Maurice Richard
Maurice Richard
Ça sent la fin pour le Rocket

MONTREAL, 27 mai 2000 (PC) - Maurice Richard est plongé depuis vendredi soir dans un profond coma duquel il ne sortira vraisemblablement pas, même si son état s'est légèrement amélioré dans la nuit de samedi.

Une chute de pression artérielle ainsi qu'un ralentissement de ses fonctions respiratoires ont fait croire à ses médecins que la fin était venue, en fin d'après-midi vendredi.

À la suite d'une période de forte agitation, les médecins ont décidé de lui administrer sa médication (un cocktail composé notamment de morphine et d'analgésiques) par voie intraveineuse continue, ce qui permet au Rocket de vivre ses derniers moments sans douleurs, conformément à la volonté des membres de sa famille, même si cela l'a plongé dans le coma.

Bien que le directeur des communications de l'Hôtel-Dieu de Montréal, Charles Meunier, ait indiqué qu'on ne pouvait parler de phase terminale, "parce que les médecins ne peuvent affirmer hors de tout doute raisonnable qu'il y aura décès à court terme", il a précisé qu'il s'agissait vraisemblablement des derniers moments du Rocket.

"C'est sûr que ce n'est pas indéfini, a-t-il dit au cours d'un point de presse, samedi midi.

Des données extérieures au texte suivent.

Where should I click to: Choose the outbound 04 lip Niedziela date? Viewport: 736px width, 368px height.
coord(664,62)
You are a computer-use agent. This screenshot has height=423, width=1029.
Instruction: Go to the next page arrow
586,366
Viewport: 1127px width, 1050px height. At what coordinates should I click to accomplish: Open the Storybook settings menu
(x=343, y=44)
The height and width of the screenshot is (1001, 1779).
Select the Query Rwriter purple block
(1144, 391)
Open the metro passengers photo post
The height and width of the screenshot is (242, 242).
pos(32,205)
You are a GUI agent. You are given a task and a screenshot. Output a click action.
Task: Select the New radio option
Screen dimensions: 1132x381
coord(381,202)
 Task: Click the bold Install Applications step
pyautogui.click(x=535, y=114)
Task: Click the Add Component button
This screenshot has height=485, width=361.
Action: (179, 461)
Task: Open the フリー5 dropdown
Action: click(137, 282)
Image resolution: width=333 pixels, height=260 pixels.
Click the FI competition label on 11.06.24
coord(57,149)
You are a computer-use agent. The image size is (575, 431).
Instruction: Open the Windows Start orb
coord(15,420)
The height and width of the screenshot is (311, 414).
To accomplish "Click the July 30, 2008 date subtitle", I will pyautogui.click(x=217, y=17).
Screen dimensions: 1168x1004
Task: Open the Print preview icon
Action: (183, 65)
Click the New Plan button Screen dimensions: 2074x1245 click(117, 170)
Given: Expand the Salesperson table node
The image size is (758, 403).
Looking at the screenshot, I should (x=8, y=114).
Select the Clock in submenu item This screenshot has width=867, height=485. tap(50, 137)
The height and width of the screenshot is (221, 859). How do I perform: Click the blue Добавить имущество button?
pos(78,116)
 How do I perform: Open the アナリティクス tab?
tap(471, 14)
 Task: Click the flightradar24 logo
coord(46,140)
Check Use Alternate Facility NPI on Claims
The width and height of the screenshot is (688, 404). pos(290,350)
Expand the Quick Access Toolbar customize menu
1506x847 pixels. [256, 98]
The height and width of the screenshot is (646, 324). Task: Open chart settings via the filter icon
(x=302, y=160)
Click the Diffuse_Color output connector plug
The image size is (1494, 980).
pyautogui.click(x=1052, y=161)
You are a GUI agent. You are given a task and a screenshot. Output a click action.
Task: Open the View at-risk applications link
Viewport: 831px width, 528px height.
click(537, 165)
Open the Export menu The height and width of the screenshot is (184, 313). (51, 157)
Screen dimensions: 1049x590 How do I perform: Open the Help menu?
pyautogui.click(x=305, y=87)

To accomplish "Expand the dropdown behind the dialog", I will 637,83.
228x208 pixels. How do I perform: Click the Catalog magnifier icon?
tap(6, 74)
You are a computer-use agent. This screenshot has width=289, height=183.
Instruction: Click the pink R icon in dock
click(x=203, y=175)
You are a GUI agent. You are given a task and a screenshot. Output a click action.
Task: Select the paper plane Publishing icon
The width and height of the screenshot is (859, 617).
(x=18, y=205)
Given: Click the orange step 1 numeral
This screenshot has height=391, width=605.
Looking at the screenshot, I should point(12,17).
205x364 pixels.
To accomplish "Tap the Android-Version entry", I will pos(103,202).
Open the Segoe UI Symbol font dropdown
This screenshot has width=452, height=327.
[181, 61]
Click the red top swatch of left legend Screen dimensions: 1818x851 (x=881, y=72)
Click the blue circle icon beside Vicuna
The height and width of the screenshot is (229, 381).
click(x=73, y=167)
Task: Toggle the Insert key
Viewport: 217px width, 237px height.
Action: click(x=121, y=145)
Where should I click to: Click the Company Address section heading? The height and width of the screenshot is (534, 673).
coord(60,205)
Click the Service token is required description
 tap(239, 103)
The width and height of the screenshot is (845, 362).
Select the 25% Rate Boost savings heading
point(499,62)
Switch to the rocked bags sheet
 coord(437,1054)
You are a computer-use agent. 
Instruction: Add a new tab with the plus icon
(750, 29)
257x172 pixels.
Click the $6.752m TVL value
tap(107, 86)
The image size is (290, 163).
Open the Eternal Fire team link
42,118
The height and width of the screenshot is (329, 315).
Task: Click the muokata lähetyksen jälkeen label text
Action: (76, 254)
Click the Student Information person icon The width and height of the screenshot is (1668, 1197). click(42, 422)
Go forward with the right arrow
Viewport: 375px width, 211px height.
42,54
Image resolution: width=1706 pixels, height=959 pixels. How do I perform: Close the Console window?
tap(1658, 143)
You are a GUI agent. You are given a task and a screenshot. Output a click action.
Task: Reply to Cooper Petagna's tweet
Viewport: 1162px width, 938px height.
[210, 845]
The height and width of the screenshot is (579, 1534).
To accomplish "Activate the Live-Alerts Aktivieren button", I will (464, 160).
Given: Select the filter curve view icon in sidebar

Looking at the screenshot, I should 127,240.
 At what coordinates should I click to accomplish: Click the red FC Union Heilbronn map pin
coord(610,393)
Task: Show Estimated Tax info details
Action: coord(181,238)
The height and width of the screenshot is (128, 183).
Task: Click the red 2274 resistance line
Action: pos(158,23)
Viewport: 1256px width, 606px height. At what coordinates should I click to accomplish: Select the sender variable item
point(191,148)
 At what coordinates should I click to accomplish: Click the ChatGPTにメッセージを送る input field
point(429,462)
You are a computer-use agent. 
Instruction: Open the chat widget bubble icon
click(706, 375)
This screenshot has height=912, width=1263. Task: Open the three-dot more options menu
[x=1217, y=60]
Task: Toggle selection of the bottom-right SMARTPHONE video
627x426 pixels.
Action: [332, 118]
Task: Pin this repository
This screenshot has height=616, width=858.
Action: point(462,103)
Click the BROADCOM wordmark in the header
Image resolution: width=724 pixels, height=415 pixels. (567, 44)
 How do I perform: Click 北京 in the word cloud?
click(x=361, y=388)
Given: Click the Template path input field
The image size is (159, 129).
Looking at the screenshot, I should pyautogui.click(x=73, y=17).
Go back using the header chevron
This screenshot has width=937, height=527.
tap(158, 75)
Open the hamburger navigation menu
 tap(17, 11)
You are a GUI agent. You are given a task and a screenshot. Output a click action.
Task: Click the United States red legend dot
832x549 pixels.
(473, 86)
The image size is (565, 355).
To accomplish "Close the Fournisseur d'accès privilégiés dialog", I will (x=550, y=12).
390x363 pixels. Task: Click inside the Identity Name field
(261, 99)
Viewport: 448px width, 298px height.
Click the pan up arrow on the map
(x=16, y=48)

Ca va se passer sûrement au cours des prochains jours. Mais la seule personne qui peut le préciser, c'est lui, parce que c'est lui qui mène le combat."

Maurice Richard n'est plus nourri, mais il est hydraté par voie intraveineuse pour son confort et pour faciliter la circulation des médicaments dans son organisme. Aucun traitement pour son cancer n'est envisagé, compte tenu de son état.

"On sent qu'il lutte, a précisé M. Meunier. Il s'accroche. Il veut. On sent qu'il se bat, même s'il est sous sédation profonde, même s'il est comateux."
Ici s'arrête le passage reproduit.